---------- Given data

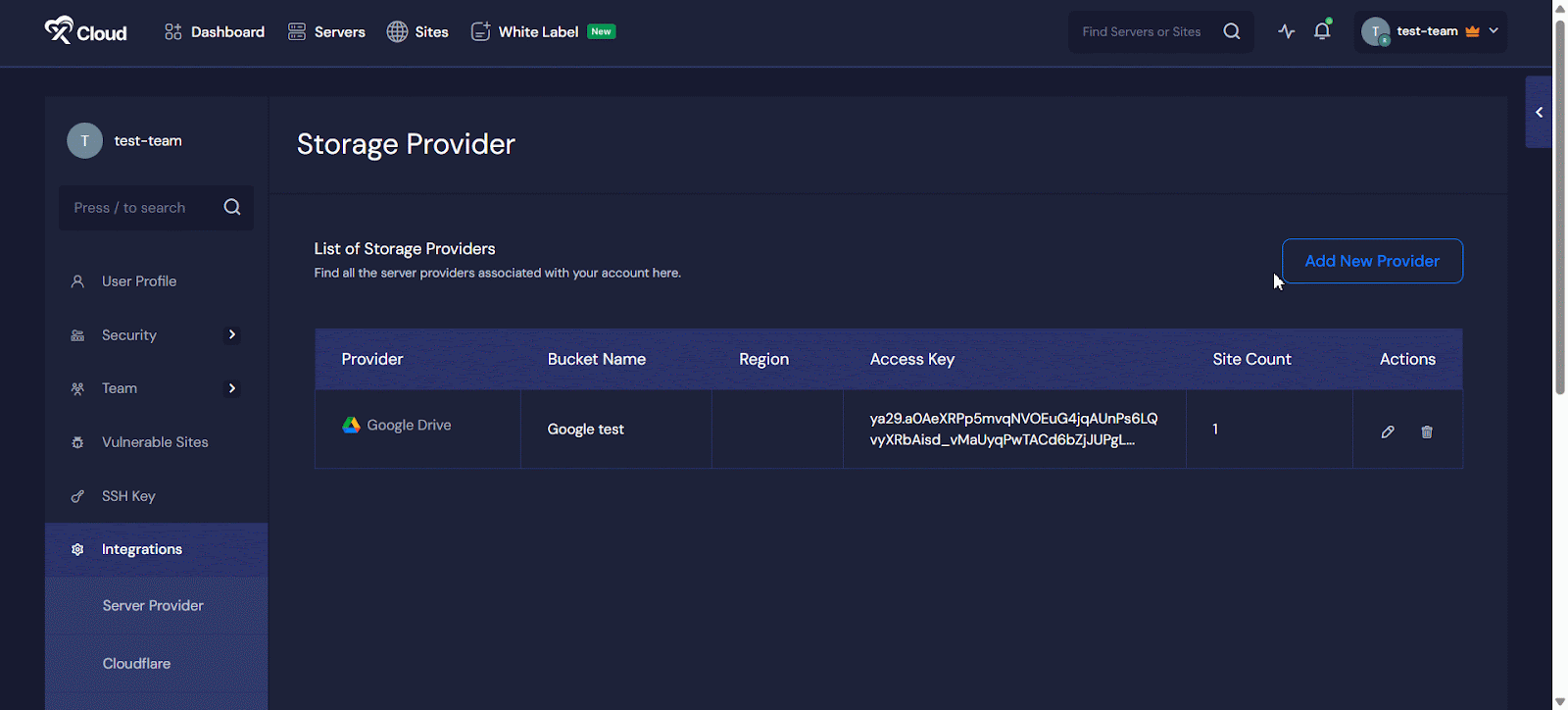Open Servers from the top menu
This screenshot has height=710, width=1568.
[326, 31]
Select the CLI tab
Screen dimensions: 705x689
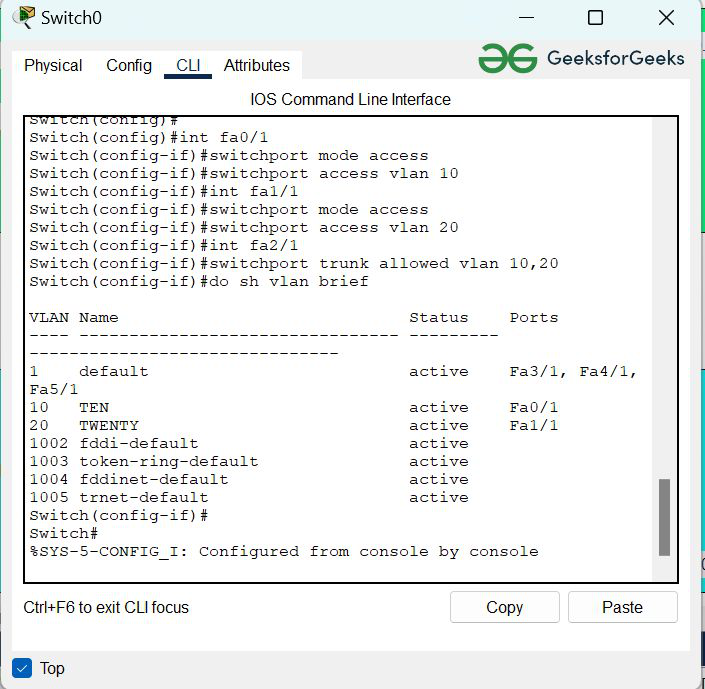188,65
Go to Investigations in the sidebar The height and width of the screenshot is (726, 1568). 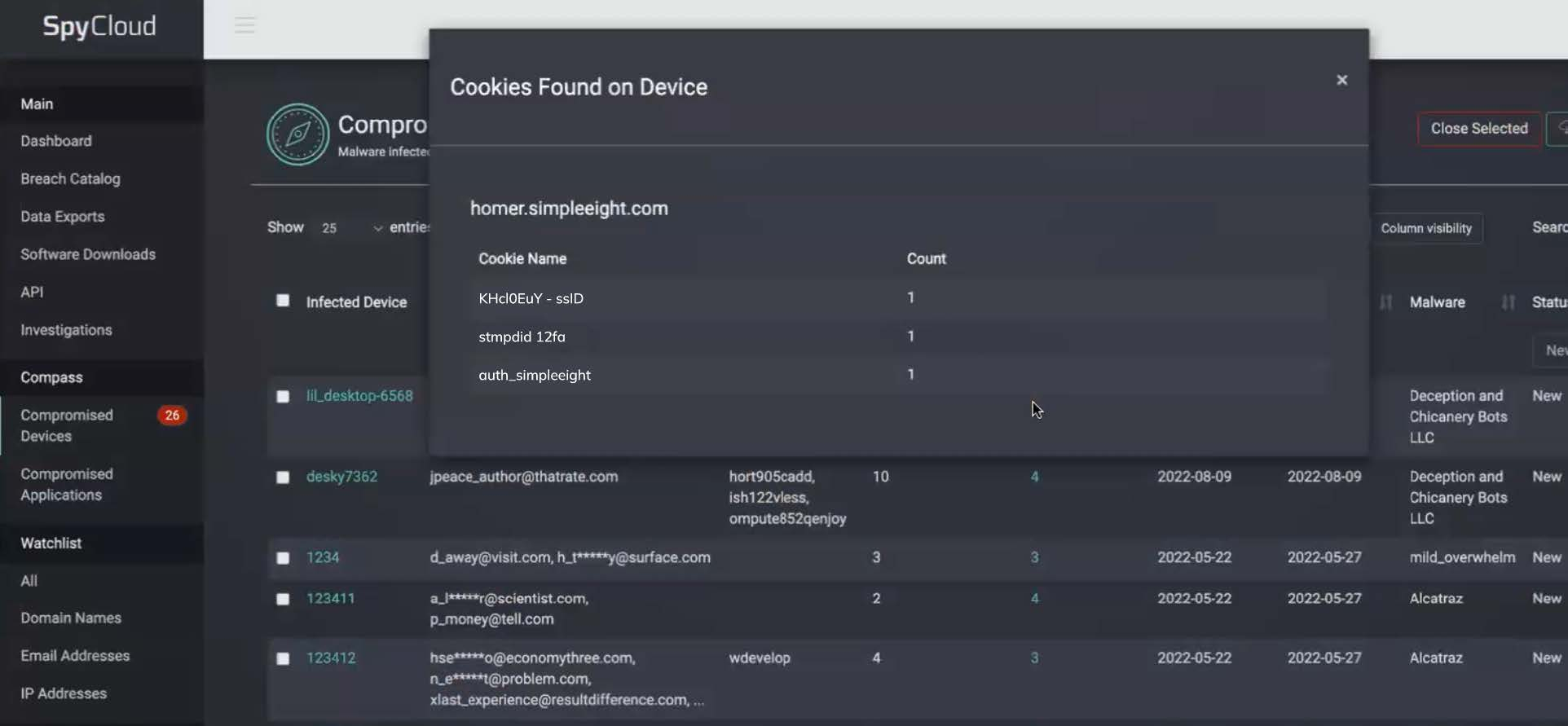pos(66,330)
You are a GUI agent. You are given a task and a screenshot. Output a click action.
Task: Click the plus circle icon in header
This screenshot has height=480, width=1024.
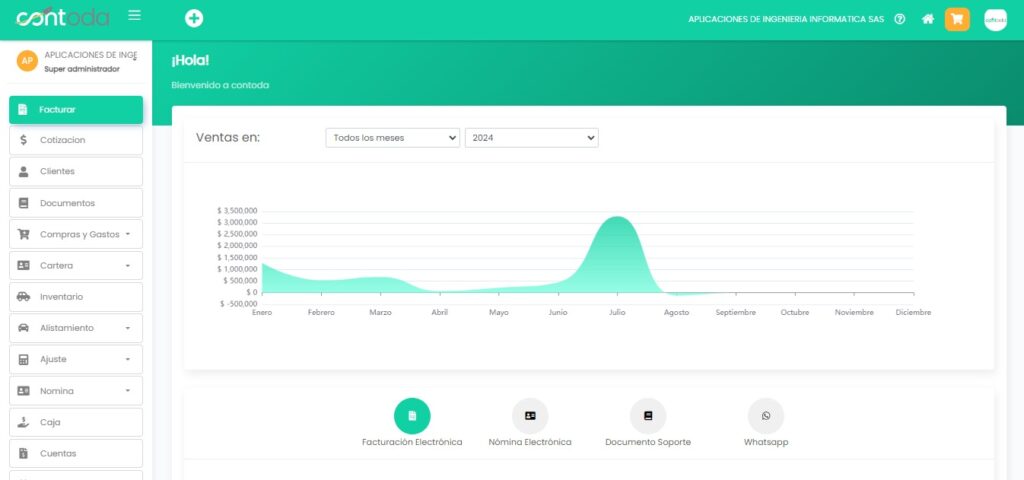coord(194,19)
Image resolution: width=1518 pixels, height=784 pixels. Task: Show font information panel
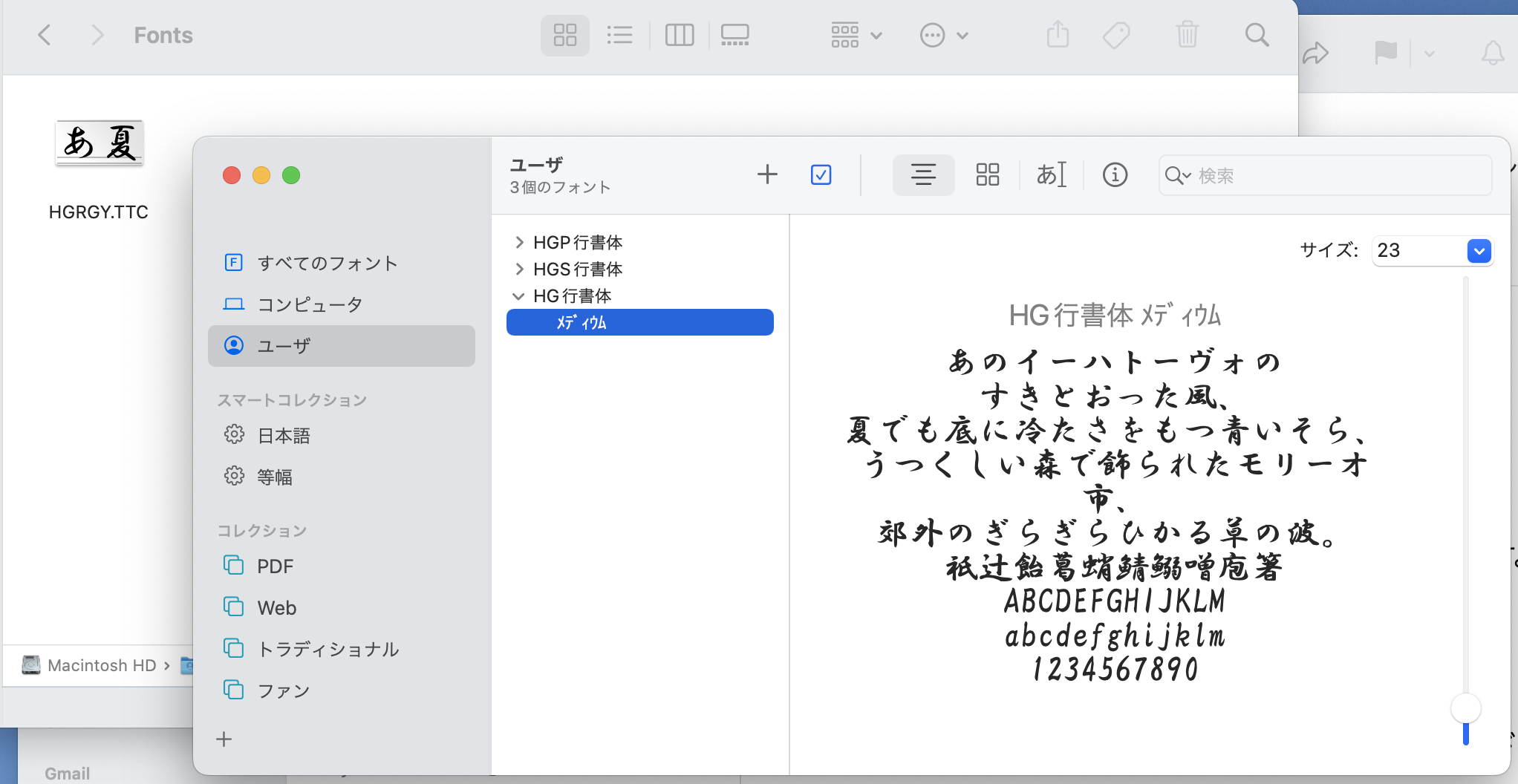[x=1114, y=175]
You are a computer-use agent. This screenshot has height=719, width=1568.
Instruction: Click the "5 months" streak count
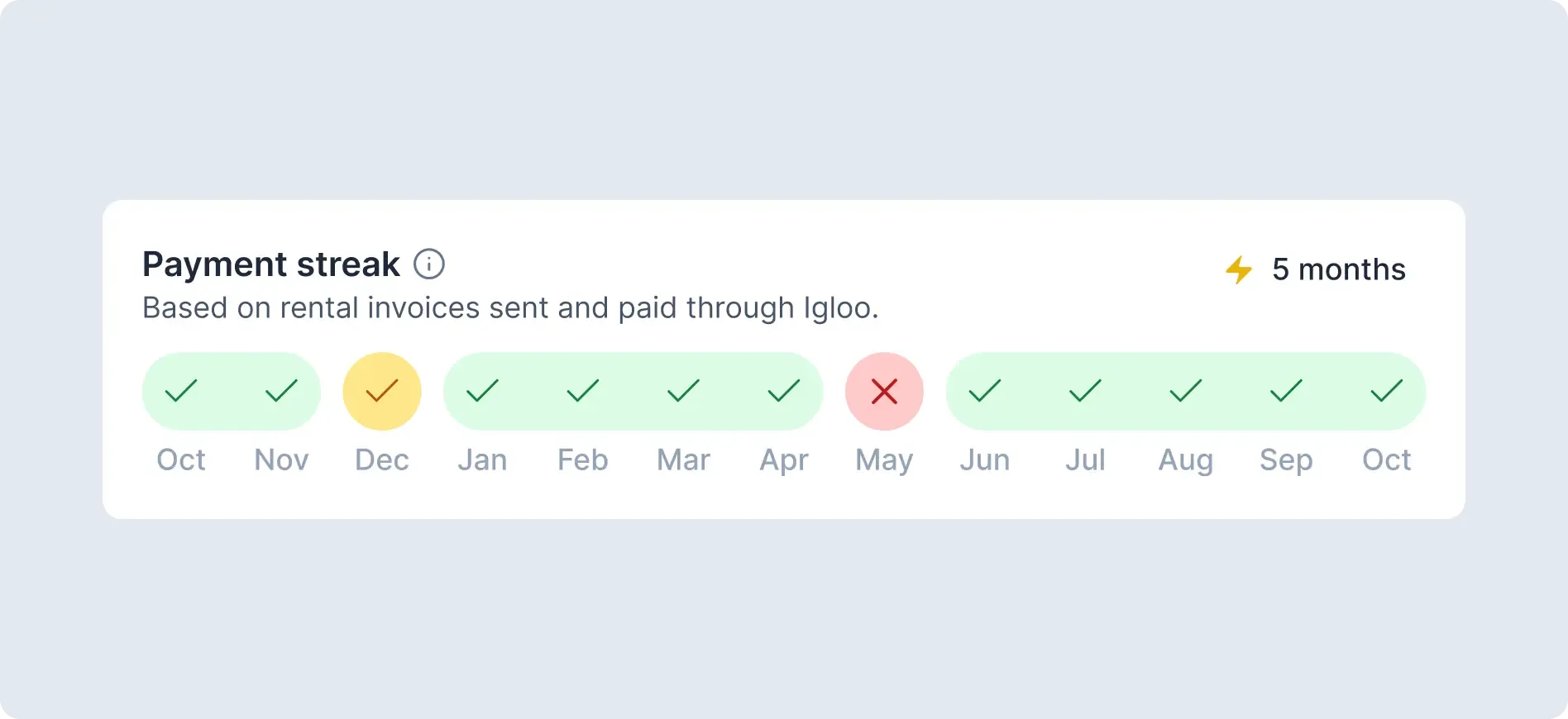(1338, 269)
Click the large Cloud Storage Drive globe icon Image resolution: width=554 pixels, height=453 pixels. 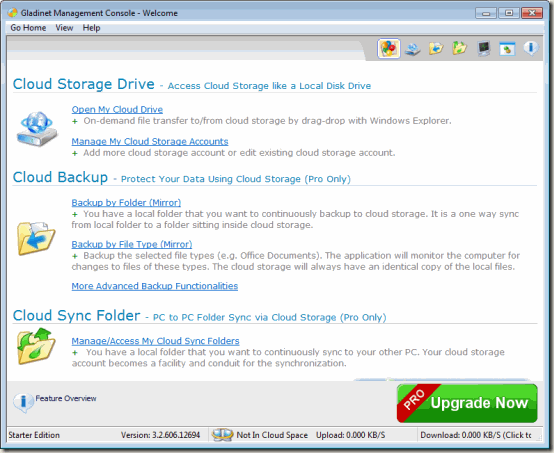click(37, 129)
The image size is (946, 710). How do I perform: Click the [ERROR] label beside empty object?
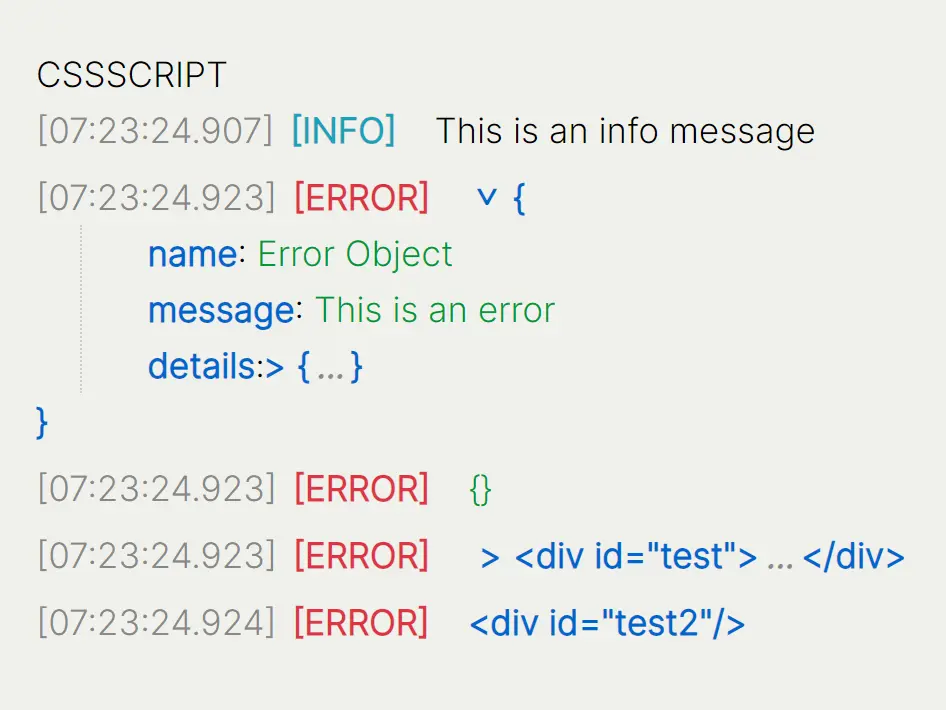pos(361,489)
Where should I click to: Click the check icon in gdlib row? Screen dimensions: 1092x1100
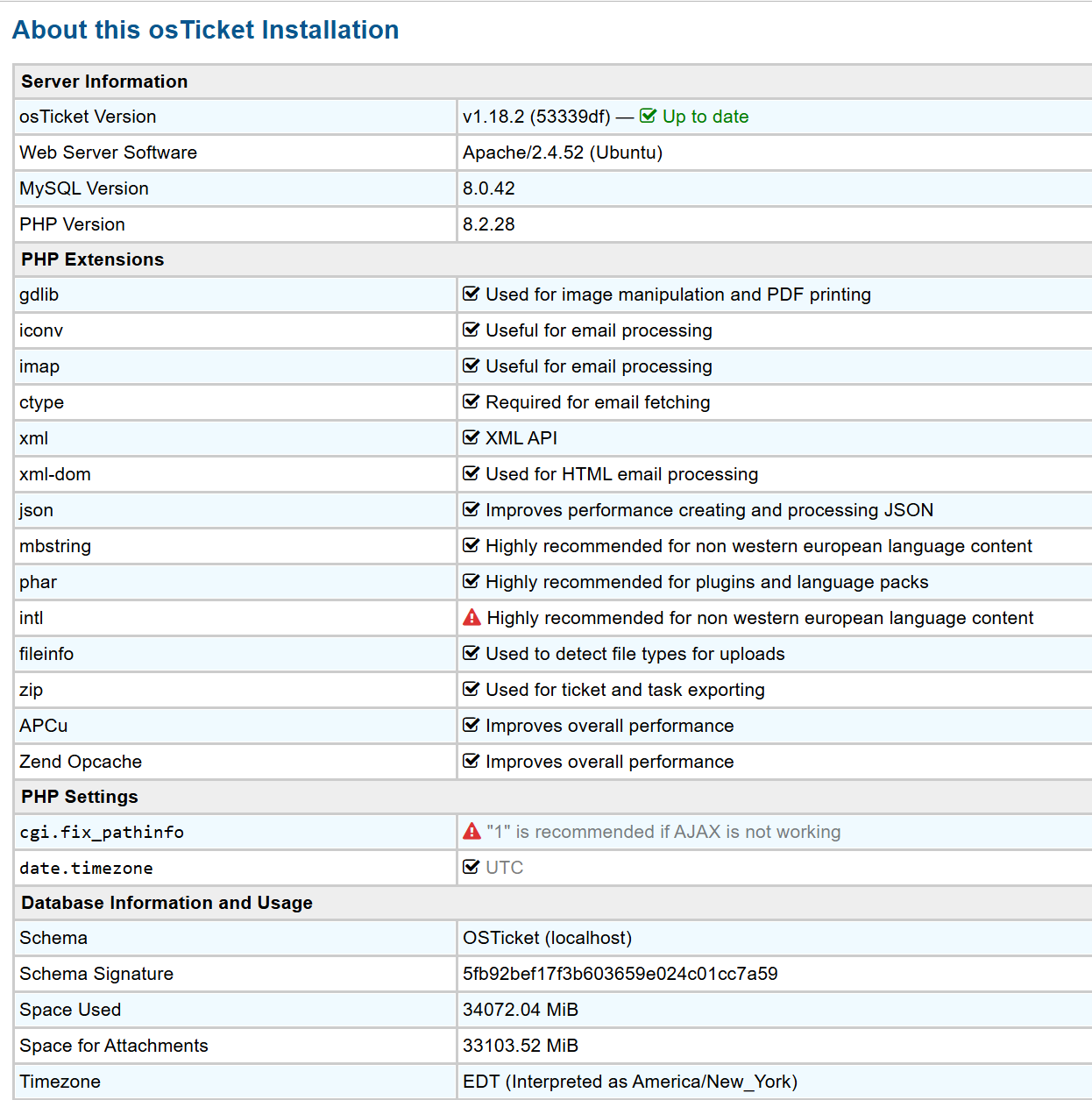tap(471, 294)
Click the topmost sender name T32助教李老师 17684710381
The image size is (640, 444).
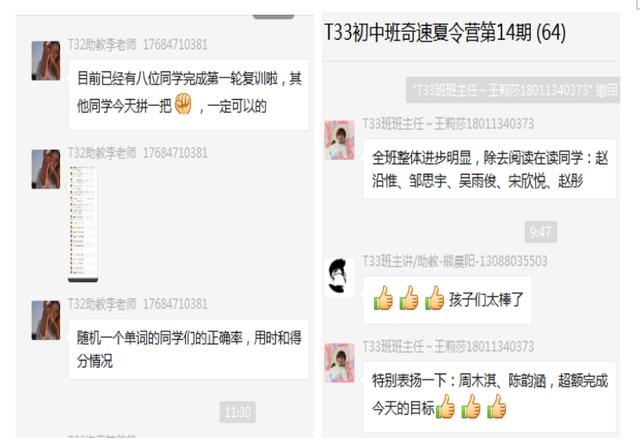(x=138, y=44)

--------------------

Exercise brief →
Nothing but a number should be given: how many lines in the records hold the word "agent".

Result of this task →
2